Stored data entries:
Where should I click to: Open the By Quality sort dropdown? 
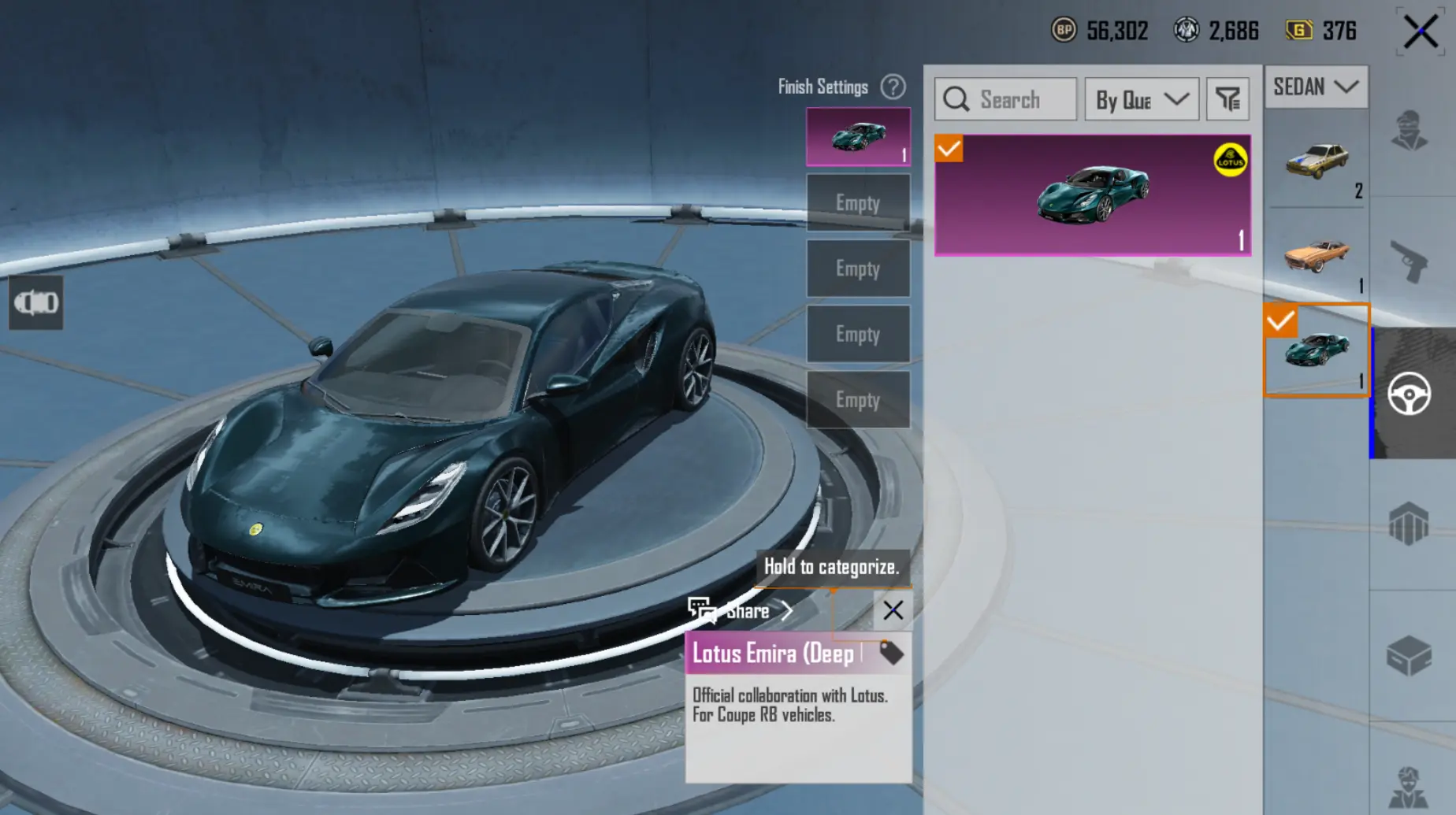tap(1142, 99)
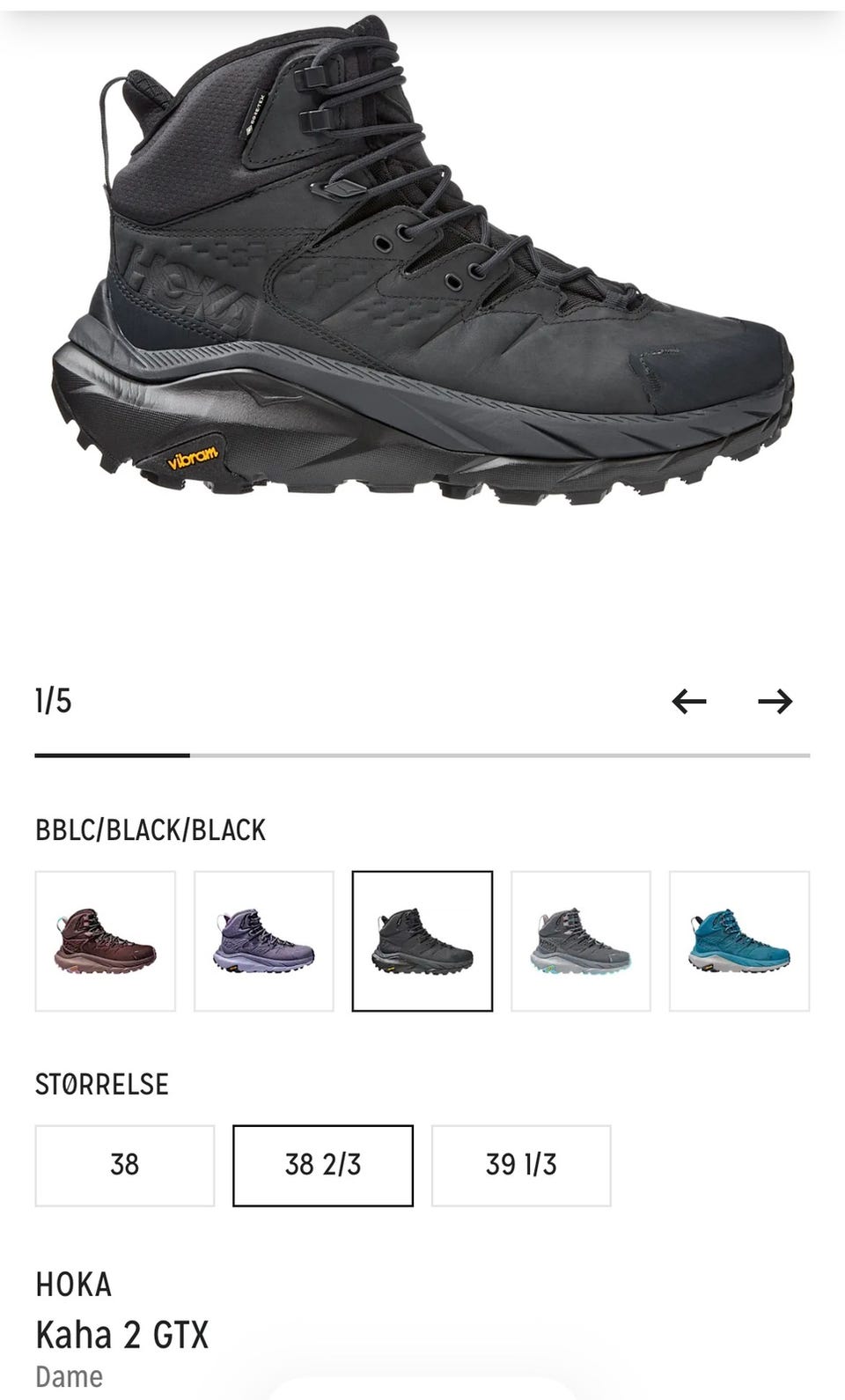Select the brown Kaha boot colorway
845x1400 pixels.
tap(106, 941)
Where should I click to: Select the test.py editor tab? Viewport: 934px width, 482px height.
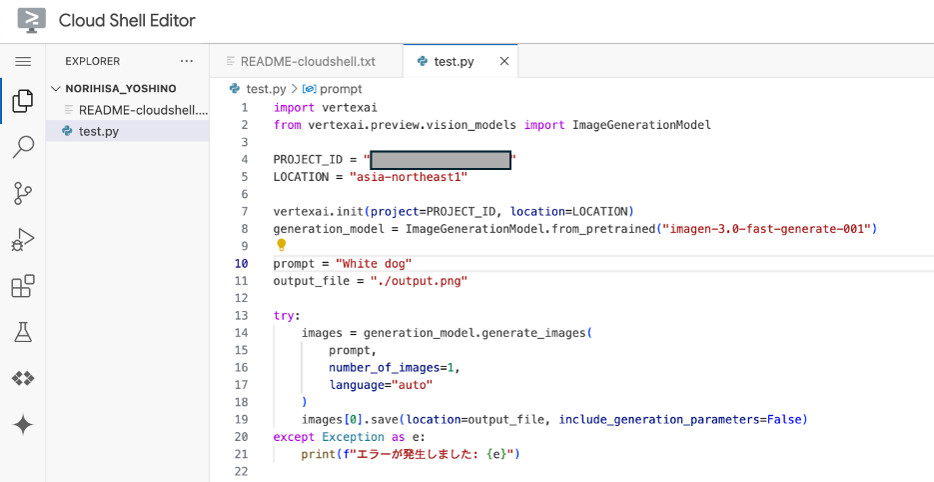[453, 62]
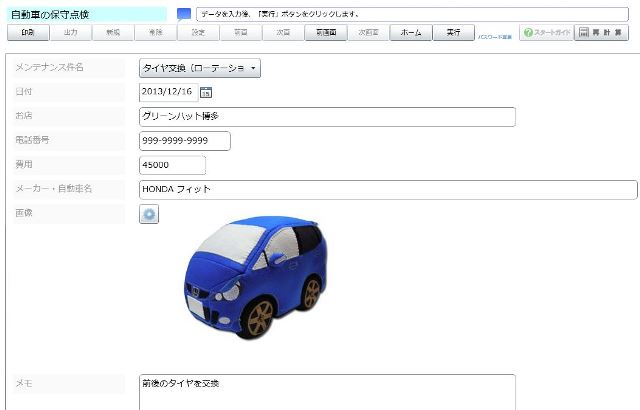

◆ **What the task requires**: Write out the entries again, exactly as given, skipping any images.

◆ **Answer for the task**:
Where should I click to: Open the By Quality sort dropdown? 
tap(1142, 99)
Select the brown Kaha boot colorway
845x1400 pixels.
tap(106, 941)
Where should I click to: Select the test.py editor tab? Viewport: 934px width, 482px height.
[453, 62]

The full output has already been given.